Clients may or may not need to know what the schema of a Message looks like internally in order to be able to do useful work with Messages at their level of understanding - from character stream up to APP.

DP: I think you've described the OSI network model and what I would call good application layer design. At least that's how I design my applications, but I'll grant you not everyone is as diligent. To the extent that you can properly encapsulate the micro-formats in other documents, then I agree that your application can only worry about the portions of the response that is interesting to it. I think this becomes a little more challenging in practice though.

DC: You never know, your eBay schemas might be taken into account when coming up with new standard content types for e-commerce!

DP: That would be nice.

[Note: Deleted a superfluous exchange on XHTML]

DC: This is one of the Myths of REST - that it's just for simplistic reading and writing of data.

It's a actually a myth that's often propagated by the REST community itself, especially with their over-emphasis on the Four HTTP Verbs, which seem to map so conveniently onto Create, Read, Update and Delete.

DP: We call that CRUD and those operations are low level entity persistence methods. I would agree that they aren't terribly meaningful at a business interface level.

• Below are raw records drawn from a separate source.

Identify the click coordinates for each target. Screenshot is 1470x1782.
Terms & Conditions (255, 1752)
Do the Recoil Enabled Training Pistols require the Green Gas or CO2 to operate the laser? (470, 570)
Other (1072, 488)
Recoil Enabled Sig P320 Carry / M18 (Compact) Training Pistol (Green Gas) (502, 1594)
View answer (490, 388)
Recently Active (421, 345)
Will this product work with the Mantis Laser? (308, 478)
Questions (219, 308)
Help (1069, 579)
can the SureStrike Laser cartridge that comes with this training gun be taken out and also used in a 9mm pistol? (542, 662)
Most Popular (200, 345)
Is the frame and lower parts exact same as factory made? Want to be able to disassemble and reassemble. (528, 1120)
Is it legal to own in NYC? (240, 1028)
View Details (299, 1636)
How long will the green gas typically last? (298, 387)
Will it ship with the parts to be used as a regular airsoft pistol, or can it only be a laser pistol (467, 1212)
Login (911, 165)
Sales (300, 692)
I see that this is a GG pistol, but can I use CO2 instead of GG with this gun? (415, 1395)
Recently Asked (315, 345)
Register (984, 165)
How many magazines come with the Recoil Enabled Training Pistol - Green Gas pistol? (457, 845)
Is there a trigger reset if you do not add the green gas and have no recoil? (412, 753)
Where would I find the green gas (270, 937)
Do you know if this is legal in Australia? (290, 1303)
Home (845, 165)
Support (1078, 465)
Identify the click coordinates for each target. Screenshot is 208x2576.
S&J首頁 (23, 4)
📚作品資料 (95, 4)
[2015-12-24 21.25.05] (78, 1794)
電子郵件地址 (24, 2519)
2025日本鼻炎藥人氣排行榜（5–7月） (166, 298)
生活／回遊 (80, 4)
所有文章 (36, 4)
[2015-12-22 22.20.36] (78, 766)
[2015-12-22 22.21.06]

DC: It is often good, but can detract from the whole goodness!

One consequence of this mapping it that people inevitably go on to see an analogy between REST and databases, and then start to expect transactions and other database features.

Another consequence of the database analogy is that resources are seen as lifeless servants of the active client: it takes away responsibility from a resource to be master of its own destiny.

This then causes confusion (even within the REST community) about the power of the client and even the very meaning of such basics as the PUT method.

The fact is, GET and POST are more than enough to be REST compliant. This cut-down pair also help focus the mind on URIs, two-way content transfer, content type or schema and on the responsibilities of each resource as active players in an integration scenario.

DP: No argument.

DC: Tim Bray has a history of suggesting that GET and POST are enough.

And recently, there has been further high-level support from Sam Ruby and Leonard Richardson in their manifesto for an upcoming book.

DC: So, to summarise: use GET to read data, then POST back to the same URI to suggest changes to the resource there.

All based on a given level of understanding and interpretation of the content type and any corresponding interaction standards.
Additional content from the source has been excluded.